None of these figures includes people who are sleeping rough, sofa-surfing, sharing overcrowded accommodation, in domestic violence refuges or stuck in direct provision accommodation despite having been granted leave to remain in Ireland and entitled to social housing supports.
In Dublin, where the crisis is most acute, 12,465 people were homeless last month, including 8,347 adults and 4,118 children in 1,866 families. Of these, 1,020 (54 per cent) were headed by single parents.
Of the adults, 5,032 (60 per cent) were single and homeless alone.
Pat Dennigan, chief executive of Focus Ireland, called for families and single people who have been long-term homeless to be prioritised for social housing.
The charity, which published a five-year strategy on Wednesday, said it aimed to deliver 1,000 new homes and strengthen its supports to families.
Catherine Kenny, chief executive of Dublin Simon Community, urged “those in power” to “recognise the scale of suffering across the country”.

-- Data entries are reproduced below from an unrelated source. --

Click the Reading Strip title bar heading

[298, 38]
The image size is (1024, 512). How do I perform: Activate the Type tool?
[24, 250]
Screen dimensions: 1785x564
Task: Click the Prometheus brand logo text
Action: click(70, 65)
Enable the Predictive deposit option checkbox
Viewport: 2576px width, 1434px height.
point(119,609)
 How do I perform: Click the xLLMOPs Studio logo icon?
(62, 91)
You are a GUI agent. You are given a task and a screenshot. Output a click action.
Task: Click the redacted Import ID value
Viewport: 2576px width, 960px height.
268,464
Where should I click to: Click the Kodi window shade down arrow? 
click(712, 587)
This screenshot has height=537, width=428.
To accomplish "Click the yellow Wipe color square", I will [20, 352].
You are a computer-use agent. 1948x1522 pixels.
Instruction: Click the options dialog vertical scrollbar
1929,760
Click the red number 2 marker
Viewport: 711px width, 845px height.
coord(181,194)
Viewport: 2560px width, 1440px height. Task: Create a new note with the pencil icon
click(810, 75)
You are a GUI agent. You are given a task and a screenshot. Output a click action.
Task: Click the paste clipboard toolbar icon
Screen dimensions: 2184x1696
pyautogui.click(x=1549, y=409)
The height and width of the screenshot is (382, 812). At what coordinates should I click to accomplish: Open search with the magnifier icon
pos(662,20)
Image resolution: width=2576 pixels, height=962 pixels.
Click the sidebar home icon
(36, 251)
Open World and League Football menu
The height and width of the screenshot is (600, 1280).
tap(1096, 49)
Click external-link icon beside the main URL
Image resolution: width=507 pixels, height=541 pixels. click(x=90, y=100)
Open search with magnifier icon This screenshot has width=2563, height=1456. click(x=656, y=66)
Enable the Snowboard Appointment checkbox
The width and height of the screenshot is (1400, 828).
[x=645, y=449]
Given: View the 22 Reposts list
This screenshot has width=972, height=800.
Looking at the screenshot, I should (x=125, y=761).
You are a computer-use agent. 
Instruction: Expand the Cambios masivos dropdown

She said: “This crisis has been allowed to spiral out of control … Be it the increases in notices of termination from those in private rental sector, or the number who are voluntarily leaving the direct-provision system, the Government’s own policies are driving people towards emergency accommodation.
“A few strokes of a pen have taken roofs from over people’s heads.” People “in power” must recognise “the consequences of their actions”, she said.
The Simon Communities described the new record as “unconscionable”.
Executive director Ber Grogan said: “We are seeing clear warning signs in the rental sector, with eviction notices rising by 45 per cent in recent months, affecting hundreds more households, including those relying on supports like Hap [housing assistance payment].
“We are now watching the effects of that pressure unfold in real time. More people are losing their homes, and more people are being pushed into homelessness.”
Housing needed to be treated as a public good, she said.
“We need to see action on prevention, and we need accelerated delivery of one-bed, social and cost-rental homes, targeted supports for single adults on low incomes, and a rebalancing of housing allocations to ensure that individuals without dependents have a roof over their head.”
Rory Hearne, Social Democrats housing spokesman, said Government housing policies were a “leading contributor” to the crisis.
He said rent regulations introduced in March, which introduced rent increase caps of 2 per cent and tenancies of minimum six-year duration, had “incentivised landlords across Ireland to evict their tenants”.
Eoin Ó Broin, Sinn Féin spokesman on housing, said a contributory factor to increasing homelessness was inadequate funding for schemes such as the tenant-in-situ programme where local authorities can purchase homes for sale when the sitting tenant qualifies for social housing supports, to continue letting it to that household as a council tenant.